A few weeks ago I started taking this course, which is very intensive. This summer session is served entirely online, which I appreciate – and I’m impressed with the structure of each week and the assignments and homework. They (Stanford) focus on “effortful learning” and the first module was on finance – so there was some effortful learning on my part. When I saw the course schedule I was excited-apprehensive about seeing finance first thing. My current assumption is that finance is the hardest thing in the course, so doing it first makes a ton of sense. Thrillingly, it was not out of my league! Our very first assignment was crafted to be handed in blindly. I knew I hadn’t gotten everything right, and I struggled with handing in something I knew was flawed. I sweated over it, and vented to my husband about it (he’s a civil engineer, so spreadsheets are His Thing), and called a session of my study group, and ultimately handed it in as finished as I could understand it. Immediately on submission, the course opened up several more videos that walk us through correcting our work. A light went on. Being actively forced to accept growth through error is a gift. Following the rest of the finance module became “easier,” in the sense that I accepted that perfection wasn’t my goal, but understanding how to ask myself the right questions and trace my mistakes honestly and clearly in order to inform better future work was.

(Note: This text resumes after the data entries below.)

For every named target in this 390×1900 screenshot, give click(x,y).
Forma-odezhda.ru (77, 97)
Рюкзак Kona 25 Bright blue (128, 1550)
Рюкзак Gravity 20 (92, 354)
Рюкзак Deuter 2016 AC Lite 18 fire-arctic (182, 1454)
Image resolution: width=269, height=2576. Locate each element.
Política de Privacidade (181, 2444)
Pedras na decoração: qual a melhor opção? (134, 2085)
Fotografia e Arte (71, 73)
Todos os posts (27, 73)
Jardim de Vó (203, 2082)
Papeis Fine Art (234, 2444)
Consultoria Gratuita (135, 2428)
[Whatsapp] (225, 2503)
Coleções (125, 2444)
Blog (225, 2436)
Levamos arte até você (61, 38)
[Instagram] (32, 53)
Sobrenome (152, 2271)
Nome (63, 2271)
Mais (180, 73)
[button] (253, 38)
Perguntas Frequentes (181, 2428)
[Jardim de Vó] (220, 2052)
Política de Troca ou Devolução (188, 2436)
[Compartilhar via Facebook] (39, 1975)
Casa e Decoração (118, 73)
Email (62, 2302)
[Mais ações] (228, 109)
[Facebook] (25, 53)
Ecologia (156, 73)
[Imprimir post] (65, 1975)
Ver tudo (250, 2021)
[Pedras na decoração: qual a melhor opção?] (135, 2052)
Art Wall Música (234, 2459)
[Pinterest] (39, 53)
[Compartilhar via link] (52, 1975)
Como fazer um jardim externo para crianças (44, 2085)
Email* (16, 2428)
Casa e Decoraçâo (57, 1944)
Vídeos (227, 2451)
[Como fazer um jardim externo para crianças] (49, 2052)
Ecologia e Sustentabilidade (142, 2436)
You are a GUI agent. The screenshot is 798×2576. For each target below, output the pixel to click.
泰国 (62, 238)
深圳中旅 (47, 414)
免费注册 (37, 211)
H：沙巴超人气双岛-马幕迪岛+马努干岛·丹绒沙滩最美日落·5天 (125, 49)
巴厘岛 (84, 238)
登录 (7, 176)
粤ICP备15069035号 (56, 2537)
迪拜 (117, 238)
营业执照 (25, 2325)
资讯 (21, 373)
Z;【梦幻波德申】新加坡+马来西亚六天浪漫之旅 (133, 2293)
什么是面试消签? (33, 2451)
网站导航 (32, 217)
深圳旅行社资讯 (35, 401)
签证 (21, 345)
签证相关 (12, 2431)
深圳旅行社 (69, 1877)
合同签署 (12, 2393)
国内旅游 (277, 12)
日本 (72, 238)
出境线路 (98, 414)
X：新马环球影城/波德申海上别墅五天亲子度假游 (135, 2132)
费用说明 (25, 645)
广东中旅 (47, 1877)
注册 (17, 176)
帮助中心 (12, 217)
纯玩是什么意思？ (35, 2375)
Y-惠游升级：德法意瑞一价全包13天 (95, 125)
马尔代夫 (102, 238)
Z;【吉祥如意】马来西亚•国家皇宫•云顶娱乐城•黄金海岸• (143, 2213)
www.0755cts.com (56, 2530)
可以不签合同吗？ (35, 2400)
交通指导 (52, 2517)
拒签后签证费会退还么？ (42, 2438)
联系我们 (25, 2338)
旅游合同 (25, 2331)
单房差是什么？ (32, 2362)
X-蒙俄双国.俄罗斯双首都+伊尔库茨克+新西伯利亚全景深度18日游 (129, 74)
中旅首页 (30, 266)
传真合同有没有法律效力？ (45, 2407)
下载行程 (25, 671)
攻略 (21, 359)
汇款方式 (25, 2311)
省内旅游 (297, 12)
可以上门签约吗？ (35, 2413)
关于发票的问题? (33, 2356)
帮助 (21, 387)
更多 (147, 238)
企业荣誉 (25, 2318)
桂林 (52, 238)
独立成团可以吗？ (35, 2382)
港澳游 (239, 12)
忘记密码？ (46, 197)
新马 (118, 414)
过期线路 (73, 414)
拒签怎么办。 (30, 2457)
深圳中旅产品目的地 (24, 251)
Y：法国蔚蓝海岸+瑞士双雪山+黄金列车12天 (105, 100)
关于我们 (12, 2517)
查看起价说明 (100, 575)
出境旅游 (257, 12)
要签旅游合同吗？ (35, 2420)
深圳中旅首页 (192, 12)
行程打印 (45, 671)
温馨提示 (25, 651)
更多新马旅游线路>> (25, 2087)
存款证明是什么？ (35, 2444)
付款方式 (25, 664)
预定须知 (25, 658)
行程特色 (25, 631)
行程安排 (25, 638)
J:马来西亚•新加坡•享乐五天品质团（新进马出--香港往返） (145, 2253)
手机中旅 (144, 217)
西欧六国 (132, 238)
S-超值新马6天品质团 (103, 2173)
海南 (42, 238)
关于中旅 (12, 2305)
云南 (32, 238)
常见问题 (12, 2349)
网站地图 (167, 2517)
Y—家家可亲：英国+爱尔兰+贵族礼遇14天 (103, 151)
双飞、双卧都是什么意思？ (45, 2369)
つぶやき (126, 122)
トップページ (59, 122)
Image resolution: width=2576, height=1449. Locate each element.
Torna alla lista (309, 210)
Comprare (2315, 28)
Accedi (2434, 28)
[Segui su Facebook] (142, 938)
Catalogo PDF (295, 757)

A tenet of emergent strategy is challenging the assumptions you hold, in order to validate your strategy, or to change it. You need to have strong convictions, loosely held. You have to be able to change your mind when the situation calls for it – and the real trick is learning to spot when the situation calls for it. I’ve never thought of myself as A Business Person, not really. I had gained validation in these sort of classical ways (getting a degree, then another degree in the arts), and so that is where I categorized myself. However, as I’m taking this course, I’m challenging my assumptions around this professional identity I have haphazardly constructed in my mind. One lovely thing about working for Automattic is that so many of my colleagues don’t do the thing they went to college for. They learned something else on the job (or eschewed college altogether), and so make their work around this other skill. It’s a joyful concept to me – you never have to be only one dimension, though some people may only know one or two dimensions of you. And that’s ok! My work requires a lot of fairly intensive decision-making and discussion. Some decisions need a lot of careful thought, and some don’t and are consequently very low stakes. Once in awhile, I’ll get asked why I made a particular (low stakes) decision, and I’ll explain my reasoning and also will point out that I was a different person then (yesterday). And the nice thing about growing is that is actually always true.
We’ve been having this wet, chilly spring, but as it happens, that’s just how to get a really lush garden. May we all be so lucky.